- [Material for the task]:

● ● ● ●

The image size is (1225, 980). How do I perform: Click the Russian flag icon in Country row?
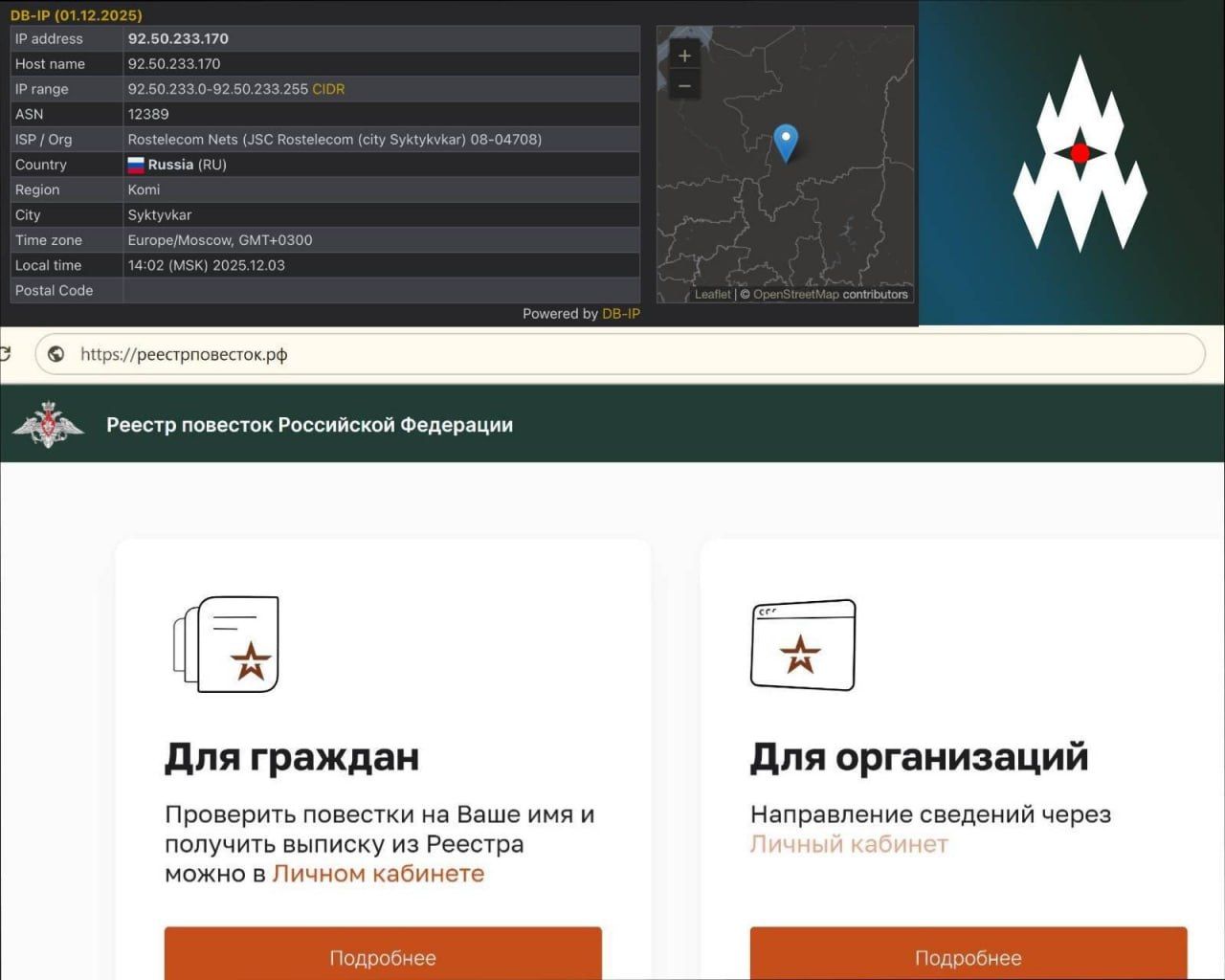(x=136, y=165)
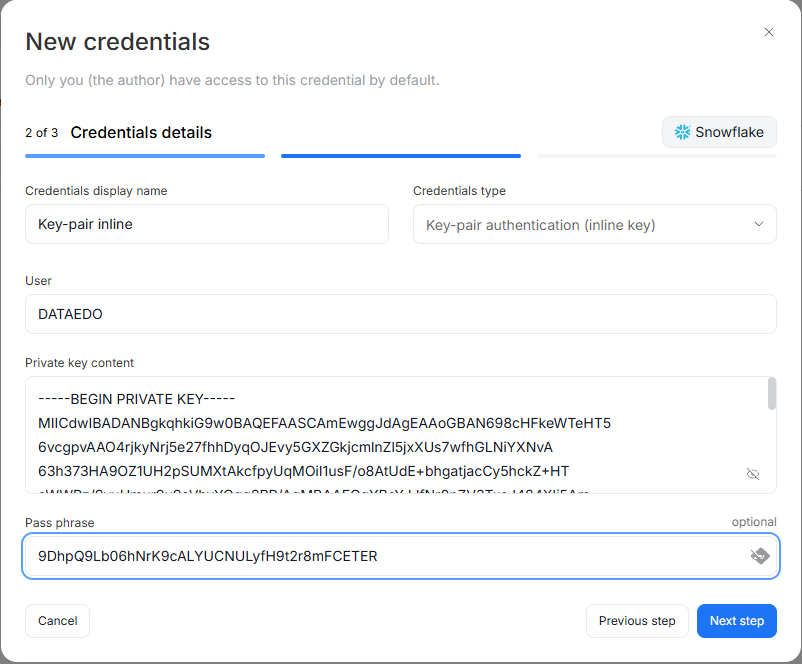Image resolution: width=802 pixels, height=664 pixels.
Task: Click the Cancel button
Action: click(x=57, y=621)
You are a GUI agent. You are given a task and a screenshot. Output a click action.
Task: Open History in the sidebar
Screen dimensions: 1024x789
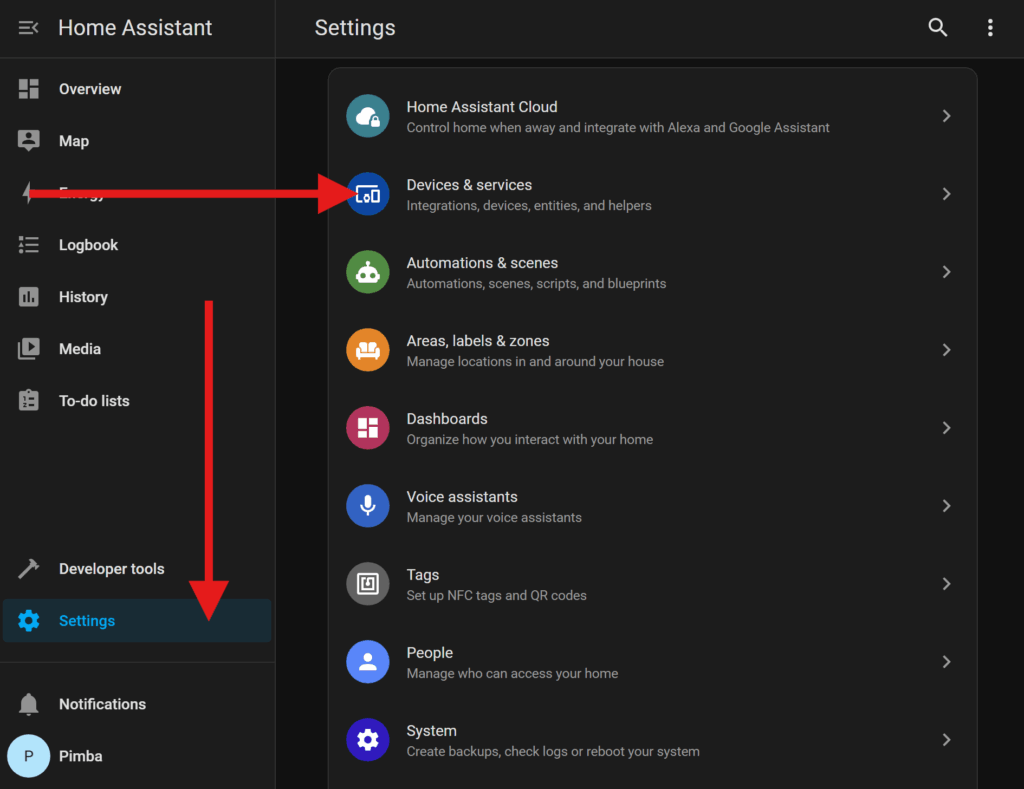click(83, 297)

● ● ● ●

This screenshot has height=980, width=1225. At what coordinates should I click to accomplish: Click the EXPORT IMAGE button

● ● ● ●

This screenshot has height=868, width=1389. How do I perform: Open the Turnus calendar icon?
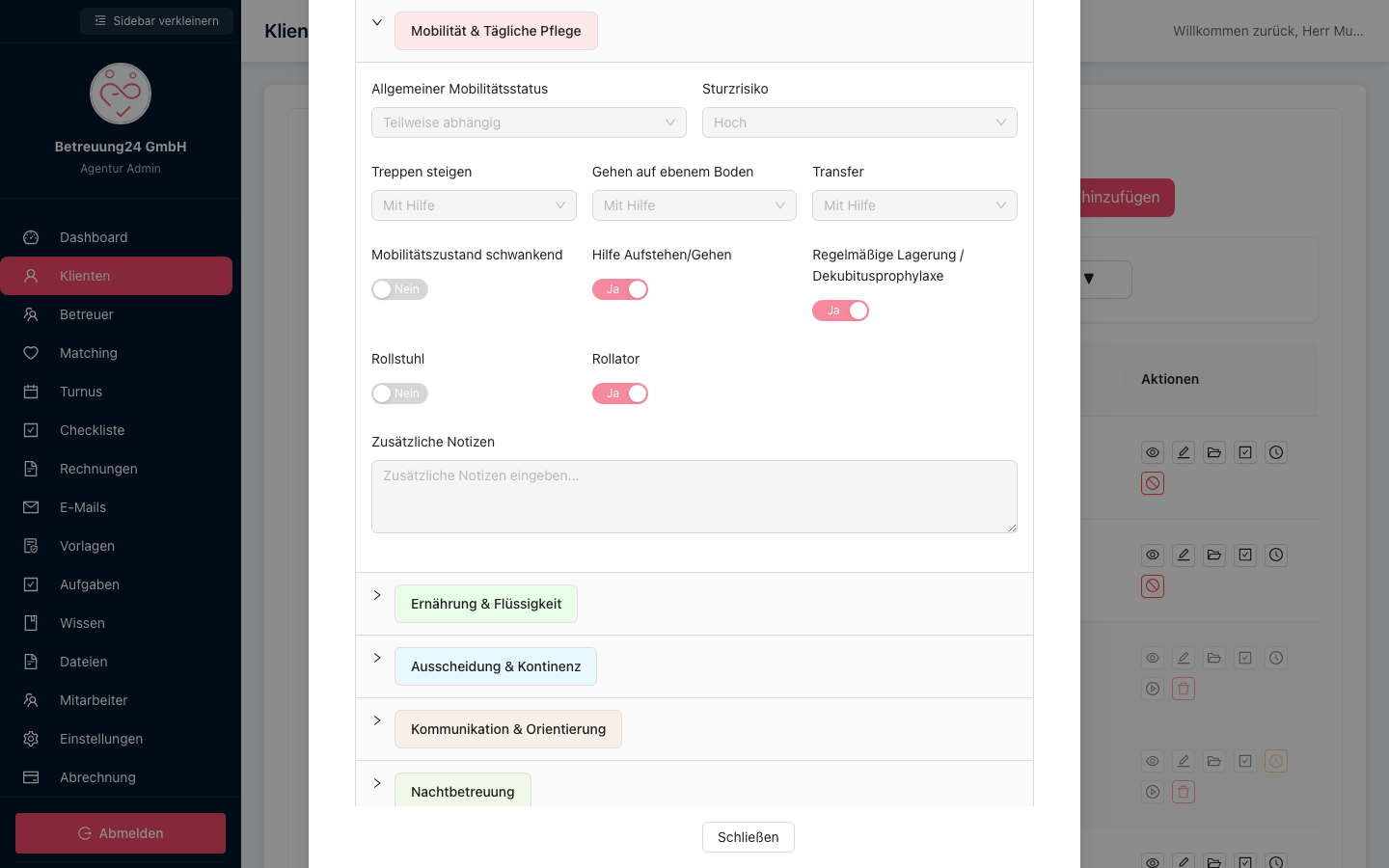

● ● ● ●

- [Work request]: Tally the lines above that contain "This"; give only the number.

- [Exercise solution]: 2